Antike Lernmethode verbessert auch Langzeitgedächtnis
Mit den längerfristigen Auswirkungen, die ein Training mit der bereits im antiken Griechenland angewandten "Gedächtnispalast"-Methode im Gehirn von Menschen hinterlässt, hat sich ein Team unter der Leitung von Wiener Psychologen befasst. Es zeigte sich, dass bereits ein 30-minütiges tägliches Üben über sechs Wochen die Abläufe im Gehirn verändert. Die Methode zum kurzfristigen Auswendiglernen verbessert auch das Langzeitgedächtnis, heißt es im Fachblatt "Science Advances".
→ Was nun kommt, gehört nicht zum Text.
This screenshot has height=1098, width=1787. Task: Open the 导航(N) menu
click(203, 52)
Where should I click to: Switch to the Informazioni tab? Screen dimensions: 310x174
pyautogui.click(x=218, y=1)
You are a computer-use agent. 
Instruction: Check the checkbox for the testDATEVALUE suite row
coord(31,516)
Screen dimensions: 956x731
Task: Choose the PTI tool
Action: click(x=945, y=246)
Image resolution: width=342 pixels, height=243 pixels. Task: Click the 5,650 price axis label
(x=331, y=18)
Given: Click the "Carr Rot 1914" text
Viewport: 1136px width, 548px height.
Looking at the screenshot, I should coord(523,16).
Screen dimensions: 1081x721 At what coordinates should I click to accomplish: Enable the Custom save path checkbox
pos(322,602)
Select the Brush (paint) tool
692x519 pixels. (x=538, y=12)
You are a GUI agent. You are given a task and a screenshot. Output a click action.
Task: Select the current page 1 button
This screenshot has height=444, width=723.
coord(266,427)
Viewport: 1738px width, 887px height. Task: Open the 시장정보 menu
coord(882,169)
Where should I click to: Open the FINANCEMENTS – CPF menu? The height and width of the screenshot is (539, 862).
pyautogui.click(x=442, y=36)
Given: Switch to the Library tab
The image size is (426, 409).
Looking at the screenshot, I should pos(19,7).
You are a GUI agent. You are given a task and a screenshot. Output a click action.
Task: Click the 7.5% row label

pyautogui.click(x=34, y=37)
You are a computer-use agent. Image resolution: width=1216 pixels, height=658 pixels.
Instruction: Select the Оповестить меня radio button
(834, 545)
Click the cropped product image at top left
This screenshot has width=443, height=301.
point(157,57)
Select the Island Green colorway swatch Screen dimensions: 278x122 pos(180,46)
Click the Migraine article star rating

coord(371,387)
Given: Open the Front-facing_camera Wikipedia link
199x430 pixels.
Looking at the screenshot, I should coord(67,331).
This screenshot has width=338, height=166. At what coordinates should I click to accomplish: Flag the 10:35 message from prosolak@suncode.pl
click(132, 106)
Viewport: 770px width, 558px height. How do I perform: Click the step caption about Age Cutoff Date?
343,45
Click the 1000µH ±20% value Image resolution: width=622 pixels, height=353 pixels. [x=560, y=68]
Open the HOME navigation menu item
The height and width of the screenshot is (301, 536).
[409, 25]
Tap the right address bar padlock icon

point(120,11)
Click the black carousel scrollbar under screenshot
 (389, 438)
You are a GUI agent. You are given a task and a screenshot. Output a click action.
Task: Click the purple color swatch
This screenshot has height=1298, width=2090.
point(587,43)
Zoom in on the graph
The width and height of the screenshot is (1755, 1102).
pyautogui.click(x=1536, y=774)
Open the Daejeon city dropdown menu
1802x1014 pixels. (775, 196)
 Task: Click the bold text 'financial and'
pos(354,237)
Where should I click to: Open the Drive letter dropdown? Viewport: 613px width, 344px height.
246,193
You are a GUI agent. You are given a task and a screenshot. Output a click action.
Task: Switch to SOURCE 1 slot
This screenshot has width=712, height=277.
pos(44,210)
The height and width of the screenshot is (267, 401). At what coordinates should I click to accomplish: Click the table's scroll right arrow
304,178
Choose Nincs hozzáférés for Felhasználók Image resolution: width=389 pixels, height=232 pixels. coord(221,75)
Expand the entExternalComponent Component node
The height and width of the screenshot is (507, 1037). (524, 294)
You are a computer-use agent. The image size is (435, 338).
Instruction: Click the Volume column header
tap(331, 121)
Für die Untersuchung konnte das Team um Wissenschafter der Universität Wien und der Radboud University (Niederlande) immerhin 17 der weltweiten Top-50 unter den "Gedächtnissportlern" rekrutieren, wie es in der Arbeit heißt. Diese Menschen vollbringen in Wettkämpfen wie der Gedächtnisweltmeisterschaft ("World Memory Championships") erstaunliche Leistungen im Auswendiglernen. Dabei setzen sie beispielsweise auf eine Technik zum Erinnern (Mnemotechnik), die schon in der Antike angewendet wurde. Beim "Gedächtnis-" oder "Gedankenpalast" platziert der Lernende Gegenstände entlang eines imaginären Weges, an jeweils neuralgischen Punkten. Damit sind Ort und Objekt verbunden, was das Einprägen und Abrufen von derartigen Abfolgen erleichtert, wenn man sie sozusagen im Geist sehen kann.
Interesse an Langzeiteffekten
Allerdings werden bei derartigen Wettbewerben solche Aufgaben meistens gelernt, um sie relativ bald darauf wieder abrufen zu können. Die Forscher interessierten aber auch die Langzeiteffekte und die detaillierten Abläufe im Gehirn von Gedächtnisathleten, von Menschen, die sich nicht so eingehend mit der Technik auseinandersetzen, und Personen, die das gar nicht taten.
Neben den 17 Gedächtnissportlern wurde eine Gruppe untersucht, die der ersten im Hinblick auf Alter, Geschlechterverteilung, Händigkeit und Intelligenz angepasst war. Dazu kamen insgesamt 50 weitere Teilnehmer, die entweder ein relativ strenges sechswöchiges Gedächtnistraining mit der Methode, ein weniger ausgeprägtes derartiges Training oder keine solche Übungen absolvierten. Mittels funktioneller Magnetresonanztomographie konnten die Wissenschafter die Gehirnaktivität messen. Das geschah während die Wörter gelernt wurden, während sich die Personen dann daran erinnerten und in der folgenden Ruhephase.
"Grundsätzlich konnten wir feststellen, dass diese Methode zu einer effizienteren Verarbeitung in Gehirnregionen geführt hat, die mit dem Gedächtnis und räumlicher Orientierung im Zusammenhang stehen", so die Erstautorin der Studie, Isabella Wagner, von der Fakultät für Psychologie der Uni Wien in einer Aussendung. Bei geübten Gedächtnissportlern ließ sich in den beteiligten Hirnregionen weniger Aktivität nachweisen. "Ein Gehirn, das in Übung ist, kann mit weniger Aktivierung eine bessere Leistung erbringen", so der Schluss der Neurowissenschafterin. Auch jene Teilnehmer, die über einen längeren Zeitraum mit der Technik arbeiteten, konnten mit der Zeit die Lernaufgaben im Gehirn effizienter bewältigen.
Bessere Zusammenarbeit der Hirnregionen
Jene Gruppe, die über sechs Wochen lediglich 30 Minuten täglich gezielt übte, konnte Listen nicht nur besser lernen, es ergab sich auch ein anhaltender Effekt: Vier Monate nach dem Training erinnerten sich diese Teilnehmer auch an deutlich mehr Inhalte, als Personen aus Vergleichsgruppen. Insgesamt stieg mit der Übung quasi das Ausmaß der Zusammenarbeit zwischen den beteiligten Hirnregionen.